A proposito di Rigoletto, il musicista scrisse a Piave: “il titolo deve essere necessariamente La maledizione di Vallier, ossia per essere più corto La maledizione. Tutto il soggetto è in quella maledizione che diventa anche morale. Un infelice padre che piange l’onore tolto alla sua figlia, deriso da un buffone di corte che il padre maledice, e questa maledizione coglie in una maniera spaventosa il buffone, mi sembra morale e grande, al sommo grande”.
Alla fine, per il titolo si optò per il nome del protagonista che dall’originale “Triboletto” (Triboulet per Hugo), divenne “Rigoletto” (dal francese “rigoler”, che significa scherzare).

Verdi aveva deciso di musicare il testo di Hugo perché aveva tutti i requisiti che un dramma dovrebbe possedere per essere tradotto in musica, almeno secondo lui: era un intenso dramma di passione, tradimento, amore filiale e vendetta.
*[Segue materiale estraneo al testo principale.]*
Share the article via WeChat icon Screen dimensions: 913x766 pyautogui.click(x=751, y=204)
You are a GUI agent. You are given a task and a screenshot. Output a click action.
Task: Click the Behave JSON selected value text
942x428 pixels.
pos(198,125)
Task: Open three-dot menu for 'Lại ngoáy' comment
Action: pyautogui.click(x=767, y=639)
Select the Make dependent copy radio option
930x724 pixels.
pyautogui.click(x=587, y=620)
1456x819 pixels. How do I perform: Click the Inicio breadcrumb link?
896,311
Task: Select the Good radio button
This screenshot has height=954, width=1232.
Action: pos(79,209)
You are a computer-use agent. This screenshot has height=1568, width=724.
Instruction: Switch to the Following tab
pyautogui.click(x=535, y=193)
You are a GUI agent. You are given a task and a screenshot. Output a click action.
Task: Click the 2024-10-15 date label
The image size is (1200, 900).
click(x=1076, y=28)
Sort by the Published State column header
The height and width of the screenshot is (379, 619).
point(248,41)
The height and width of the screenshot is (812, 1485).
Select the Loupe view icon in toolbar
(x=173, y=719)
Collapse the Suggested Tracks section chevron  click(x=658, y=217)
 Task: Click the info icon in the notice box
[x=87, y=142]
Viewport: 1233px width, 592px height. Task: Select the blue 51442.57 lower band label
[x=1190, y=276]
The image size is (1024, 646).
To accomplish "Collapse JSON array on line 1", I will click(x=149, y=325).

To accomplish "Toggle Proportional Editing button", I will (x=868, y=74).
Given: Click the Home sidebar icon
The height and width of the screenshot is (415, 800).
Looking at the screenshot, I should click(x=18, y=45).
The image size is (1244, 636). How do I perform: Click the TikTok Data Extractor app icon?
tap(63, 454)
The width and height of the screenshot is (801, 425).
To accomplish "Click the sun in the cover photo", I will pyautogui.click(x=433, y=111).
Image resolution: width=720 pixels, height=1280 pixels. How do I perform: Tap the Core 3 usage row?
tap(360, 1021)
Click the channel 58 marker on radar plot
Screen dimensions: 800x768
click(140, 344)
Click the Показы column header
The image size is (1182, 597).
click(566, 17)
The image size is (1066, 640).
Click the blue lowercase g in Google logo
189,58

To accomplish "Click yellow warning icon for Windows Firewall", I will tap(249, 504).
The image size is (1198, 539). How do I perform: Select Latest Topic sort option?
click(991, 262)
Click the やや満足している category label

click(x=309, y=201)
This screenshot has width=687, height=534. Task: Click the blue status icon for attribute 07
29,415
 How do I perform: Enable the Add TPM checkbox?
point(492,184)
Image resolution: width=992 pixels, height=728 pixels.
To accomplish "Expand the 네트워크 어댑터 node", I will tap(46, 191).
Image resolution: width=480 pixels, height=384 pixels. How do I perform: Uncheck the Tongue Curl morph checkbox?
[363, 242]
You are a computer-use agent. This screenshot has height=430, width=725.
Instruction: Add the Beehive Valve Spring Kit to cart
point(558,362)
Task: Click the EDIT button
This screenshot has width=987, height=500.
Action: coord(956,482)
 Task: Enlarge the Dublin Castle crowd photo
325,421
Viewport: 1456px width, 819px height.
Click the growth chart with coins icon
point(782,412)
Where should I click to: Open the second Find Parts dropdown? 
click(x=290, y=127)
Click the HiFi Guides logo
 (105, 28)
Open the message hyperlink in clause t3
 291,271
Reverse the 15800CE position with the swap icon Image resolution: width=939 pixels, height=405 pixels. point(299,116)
Questa amalgama di sentimenti ed emozioni era il materiale perfetto da tradurre in ricchezza melodica e potenza drammatica.

La tragica vicenda di Rigoletto si svolge nel XVI secolo a Mantova e dintorni.
Rigoletto, il protagonista della storia è un gobbo, buffone di corte presso il duca di Mantova. A causa delle sue beffe feroci si è guadagnato l’odio dei cortigiani che non aspettano altro che vendicarsi di lui.
Rigoletto ha una figlia, Gilda, la cui esistenza cerca di mantenere segreta. La ragazza si è invaghita di un povero studente che in realtà è il duca di Mantova, uomo superficiale e libertino.
Intanto, i cortigiani del duca scoprono l’esistenza di Gilda; la credono l’amante di Rigoletto e per vendicarsi di lui la rapiscono e la portano a palazzo ducale. Qui, la giovane, sedotta dal duca, si tormenta per la sua sorte, mentre Rigoletto giura di vendicare l’onta subita. Il buffone decide per una soluzione drastica e incarica un sicario, Sparafucile, di uccidere il duca, ma all’ultimo momento, sua figlia, ancora innamorata del suo seduttore, prende il suo posto e muore pugnalata.

L’opera inizia con un preludio cupo e disperato che preannuncia la tragedia che sta per consumarsi. Poi dalle note siamo sbalzati al centro di una festa che si tiene al palazzo ducale di Mantova. Tra lazzi e risate, con note rapide e allegre inizia l’opera vera e propria, e la sensazione è quella di essere stati catapultati dentro un’opera buffa.

Il contrasto tra il preludio e questa scena vivace e scanzonata è decisamente marcato e ha uno scopo preciso: la leggerezza di questo momento prepara gli spettatori “alla semina della tragedia“.
Nelle sale del palazzo ducale cavalieri e dame danzano. Verdi applica in questa scena una soluzione che Mozart aveva già impiegato nel primo atto del suo “Don Giovanni”: mescolare temi e melodie anche dal punto di vista narrativo. Così sentiamo provenire delle sonorità dall’orchestra in buca, cui si uniscono i suoni prodotti da una banda posizionata all’interno e quelli di un gruppo di archi che accompagnano le danze sul palcoscenico.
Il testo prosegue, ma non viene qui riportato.